The Decorated Palki and Sawari

Now begins the ceremony of bringing down the Guru Granth Sahib. For the occasion, a gold and silver palki (palanquin) is prepared. Attendants lay down fresh sets of silk and brocade coverings, and sprinkle rose water.

The head priest of the Harmandir appears with the Guru Granth Sahib on a cushion on his head. The event is marked by the drumbeat of the Nigara.

The procession solemnly moves across the plaza, through the Darshani Deorhi, and along the causeway, stopping as it reaches the main door of the Harmandir. The head priest reverently lifts the Guru Granth Sahib out of the palki, places it on a silk cushion on his head, and enters the holy shrine.

Parkash is the ceremony in which the head priest carries the Guru Granth Sahib to its place of honor, which is a place below the velvet canopy, richly brocaded in silver and gold. He then sets it on velvet cushions and silks placed on a manji sahib. Then the head priest sits in front of the Holy Book and reads it aloud the Vaaq (the Lord's message) to the sangat (congregation). Now it is time for the entire sangat and the sewadars to stand up for the Ardas (prayer). The shabad kirtan, or the chanting of sacred verses, takes place after this.


The Har-ki-Pauri is the place to be visited after the Ardas prayer. It is on the southern side of the inner parkarma. There is a marble staircase leading into the sarovar. Visitors stop here to sprinkle water from this sacred pool into their heads. One can drink a little bit of water for its remedial power also.

Continuing on the inner parkarma, the devotees again bow towards the Guru Granth Sahib. Then they make way back over the causeway, through the Darshani Deorhi and onto the main parkarma. At this stage, one would see the Ber Baba Buddha or the Tree Shrine. Baba Buddha was the first head priest of the Harmandir Sahib

Rahras & Arti

The evening is a time for the devotees to come and listen in deep thoughtfulness to the evening recitations. It is time for the Rahras, the Arti and the shabad kirtan. At end of the prayers, the Sri Guru Granth Saheb is reverentially and royally carried to the palki waiting outside. The palki is carried by dedicated Sikhs. The grand Darshani Deorhi is shut down for the visitors after this.
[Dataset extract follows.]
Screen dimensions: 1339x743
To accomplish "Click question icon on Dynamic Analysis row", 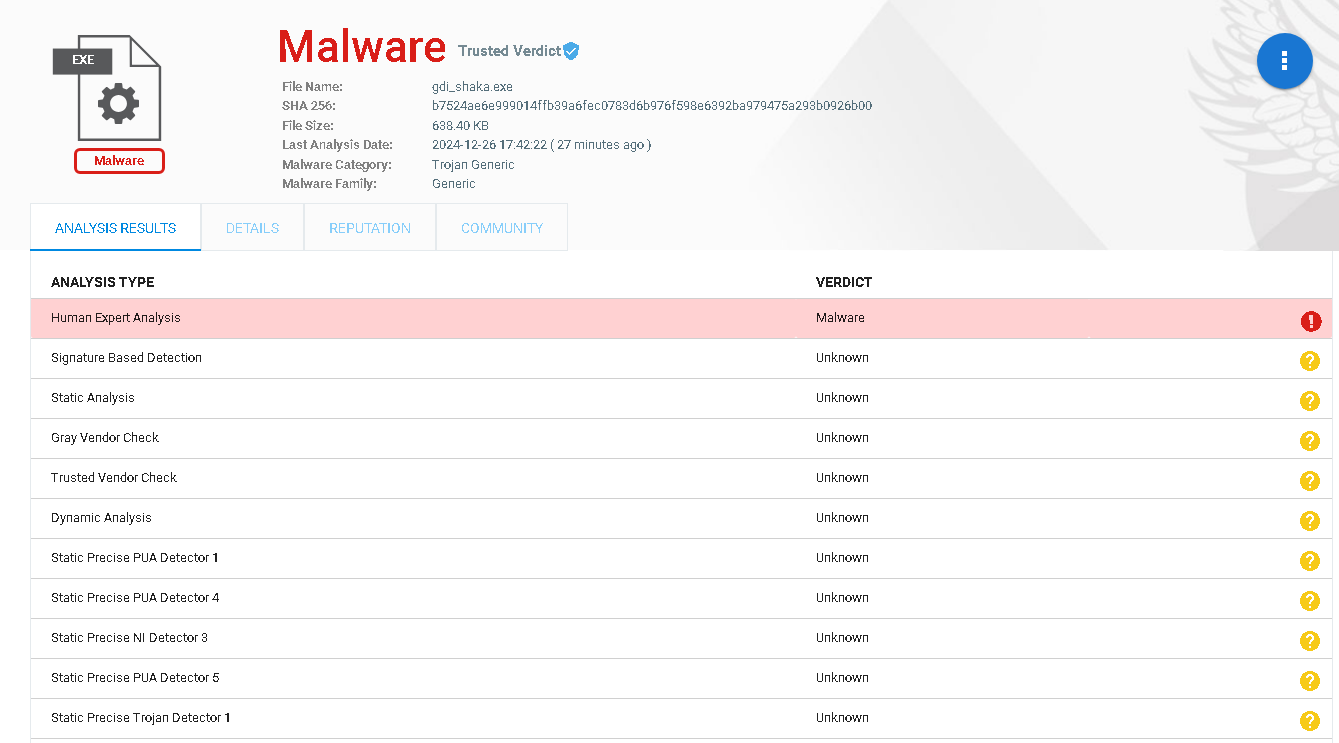I will coord(1309,521).
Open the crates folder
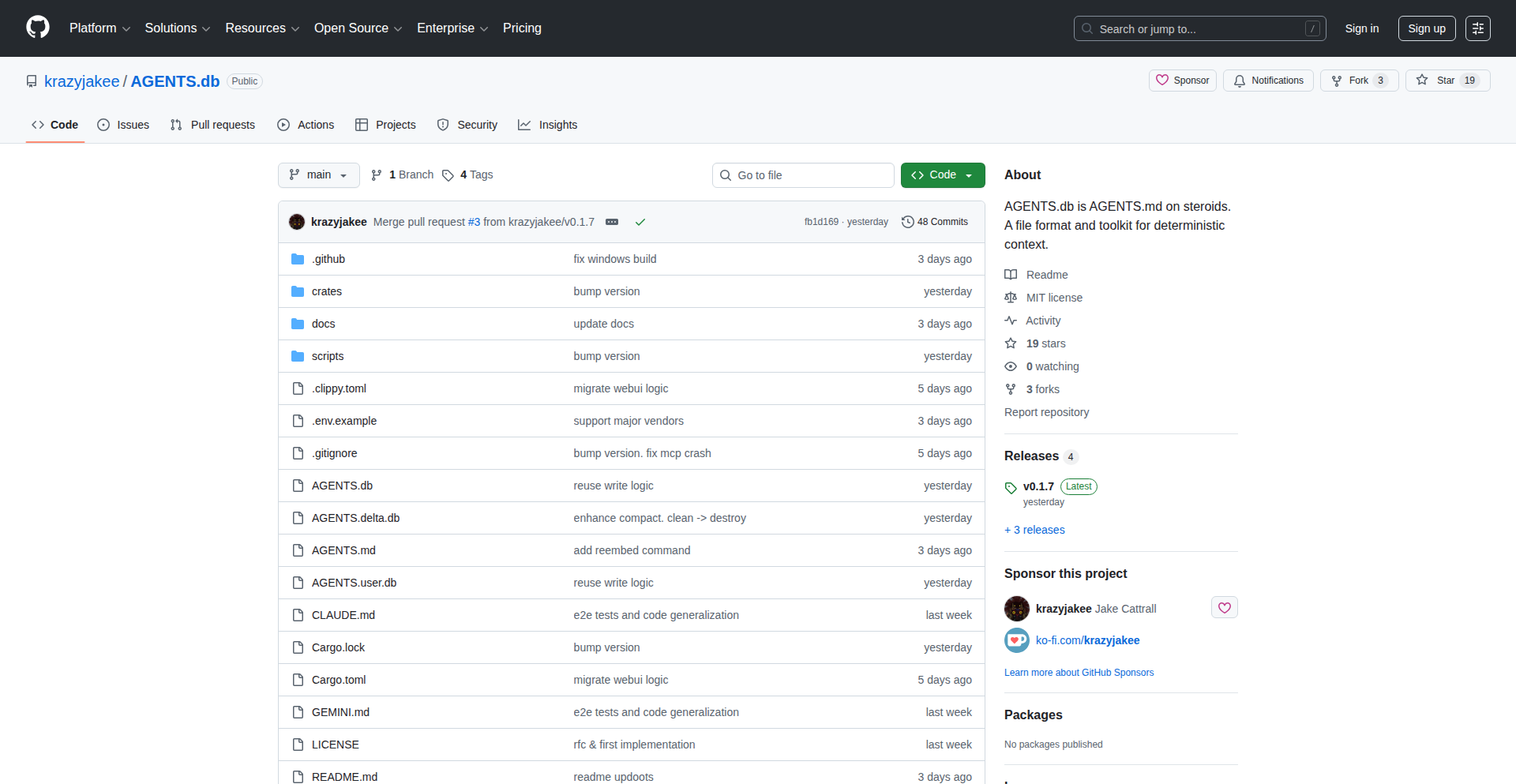Screen dimensions: 1516x784 [326, 291]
The Golden Temple comes alive during the Gurpurbs. The Gurpurbs are deeply ingrained in Sikhism. They are so important that the Sikhs used to sacrifice their lives in order to organize them. The primordial Gurpurbs are the Dewali or Bandi Chhor Diwas (October/November), Vaisakhi or Khalsa Sajna Diwas (March 30) and the Sahidi Diwas that marks the martyrdom of Guru Arjan Dev (May/June). The birthday of Guru Nanak is celebrated on Kartik Pooranmasi day (which generally falls in November). Sikhs from all over the world congregate at Harmandir Sahib to celebrate the Guru's birthday. Another Gurpurb is the birthday of Guru Gobind Singh, the tenth Guru, which is celebrated with great devotion on Poh Sudi Saptami day (December/January).
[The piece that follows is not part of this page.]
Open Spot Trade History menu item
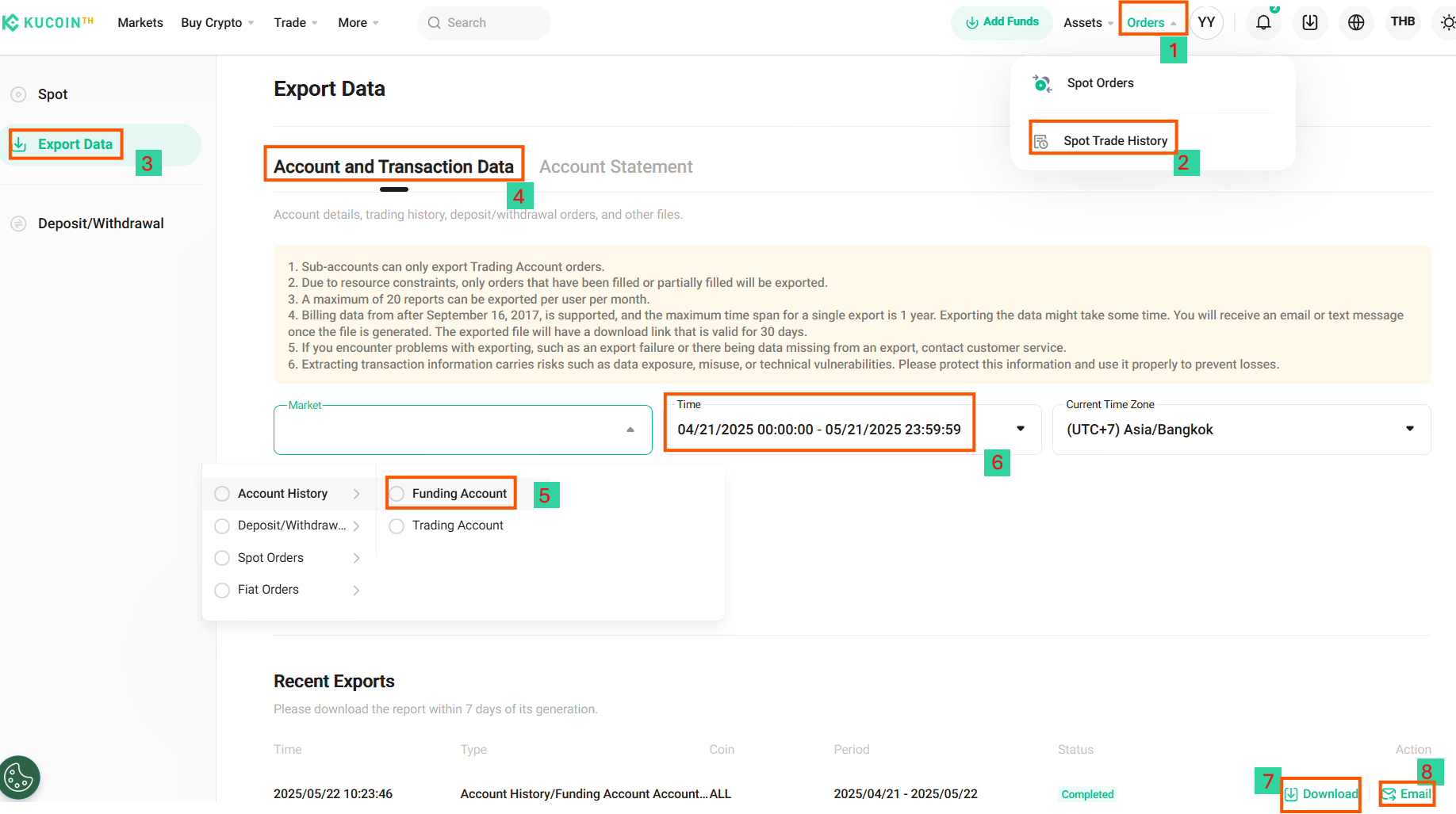1456x814 pixels. click(x=1114, y=141)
Gurpurbs are generally celebrated for three days. Before the actual date, Akhand Path is organized in the Gurdwara. The procession of Nagarkirtan is held a day before. This is led by the Panj Piyaras (five beloved ones) and the palki (palanquin) bearing the Guru Granth Sahib, both of which are followed by groups of kirtani. The passage of the Nagarkirtan is bedecked with religious posters, flags, and flowers. Kirtan Darbar and Amrit Sanchar are held in the Gurdwara hall. The langar (food) is served to the visiting devotees.


The Golden Temple authorities provide lodging at the following sarais or rest houses:

1.Sarai Shri Guru Ram Das
2.Shri Guru Nanak Niwas
3.Shri Guru Hargobind Niwas
4.Shri Guru Arjan Niwas
5.Akal Rest House

Sarai booking has to be done seven days in advance.


By Air

The nearest airport is the Raja Sansi Airport,12 km northwest of town. Taxis are available there, to reach the destianation Amritsar. There are flights that connect Delhi, London and New York.

By Rail

Those desirous of reaching Amritsar by trains, they can reach the place from Delhi (447 km), Calcutta (1,855 km), Mumbai (1,843 km), etc. The Samjhauta Express also connects Amritsar to Lahore in Pakistan.

By Road

All the major cities in the northern India are connected by road with Amritsar. The major destinations include Delhi (447 km), Shimla (322 km), Chandigarh (217 km), Dehradun (392 km) and Jammu (219 km).